Buchanan perplexed by no-ball issue
Bad days in the field for England are known in the trade as Duncan Days, because it is at times like these that Duncan Fletcher is wheeled out of the dressing-room to glower sourly at the assembled press corps and dip into his stock of clichés to satisfy the demands of a voracious public. It is not too often in the recent past that Australia have had to do likewise, but after watching his charges serve up 22 no-balls in a truncated day's play, including 18 in the morning session alone, John Buchanan had no choice but to face the music.
England's bowlers have the inestimable Troy Cooley to hand out guidance on all aspects of the game - from the raw science of biomechanics to the dark arts of reverse swing - but Buchanan's boys are pretty much on their own. "Self-management" is his preferred term, but today anarchy might have been a more apt description.
Buchanan's first recourse was to wry humour. "We set ourselves a target of not bowling one no-ball, and obviously we missed that target," he deadpanned. "That gives us some room for improvement, which is always a nice place to be." But, he added, there was "no explanation" for a performance that gifted England four overs-worth of sighters and resulted in Marcus Trescothick being reprieved on 55.
"It's a training thing," added Buchanan. "All the members of the quick bowling group get together to measure out their run-ups and they aim to deliver on those, but clearly that hasn't worked and we will need a more direct approach. If you look back to the Old Trafford Test, Brett Lee was delivering the ball from well behind the line because of the footmarks.
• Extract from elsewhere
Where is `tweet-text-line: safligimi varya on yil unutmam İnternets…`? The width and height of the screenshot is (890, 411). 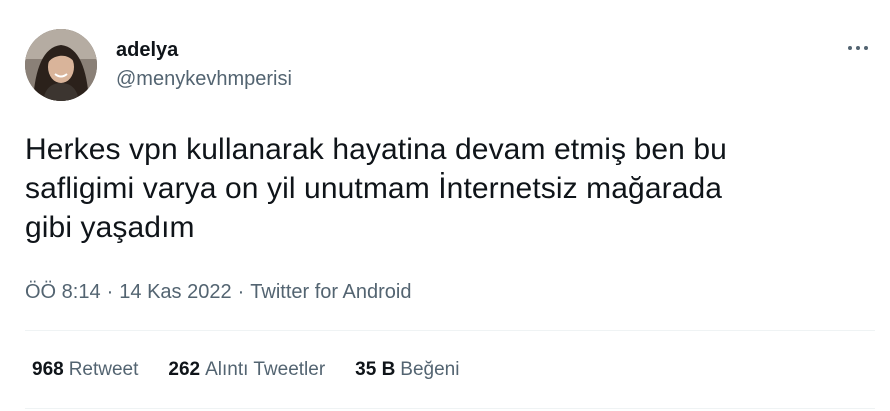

It's a combination of factors - different surfaces, different ramps, they all affect the rhythm.
"It's a headache," Buchanan conceded, emphasising that his stated "zero tolerance" policy meant precisely that - regardless of appearances to the contrary. But, although the issue of a specialist bowling coach was raised, he was reluctant to engage in such measures. "We'll consider everything to give our bowlers the best support, but you've got to recognise that within the group we've got some of the best bowling coaches available, in terms of experience and knowledge. It's a misdirection to continue to look outside for help. The best form of help is to get things right yourself."
Shaun Tait, sat patiently alongside his coach, would know all about that. Last season he suffered the no-ball problem from hell, bowling 18 wicketless overs in two matches for Durham, in which he was carted for 176 runs before returning home to work on his elusive rhythm. "It's tough to figure out," he said. "It's a matter of bowling more and more and just getting used to it."
Despite the absence of Glenn McGrath, there was never any suggestion that Tait might be handed the new ball on his debut ("I just do as I'm told!"), but he pronounced himself "reasonably pleased" with his first day of Test cricket, with the emphasis on reasonably.
"I got hit for a few runs which you can't do much about, but the guys talked about the best moments of your debut, the presentation of the baggy green and that first wicket, and I think the wicket was the better feeling. It was just a release of nerves. I was a bit uptight this morning and didn't let myself go, but after the wicket I bowled much better."
His victim was Trescothick, who was thus denied a chance at that ever-elusive maiden hundred against Australia. "I tend to be playing well and then be back in the hutch before I know where I've got to," he said. "But I think we've got our noses in front. The wicket quickened up after the rain, it got a bit greasier and the ball kissed through more, but we've got to get up around 400. If we can bat well tomorrow morning and get a good partnership going, we'll have a good chance."